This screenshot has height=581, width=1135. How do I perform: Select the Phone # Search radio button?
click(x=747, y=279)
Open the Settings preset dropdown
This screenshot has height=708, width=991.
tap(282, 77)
++++++
◆ PROMPT:
So that nothing is lost, transcribe each entry exactly as written.

◆ ANSWER SPACE:
This screenshot has height=581, width=1135. How do I perform: Select the Phone # Search radio button?
click(x=747, y=279)
Open the Settings preset dropdown
This screenshot has height=708, width=991.
tap(282, 77)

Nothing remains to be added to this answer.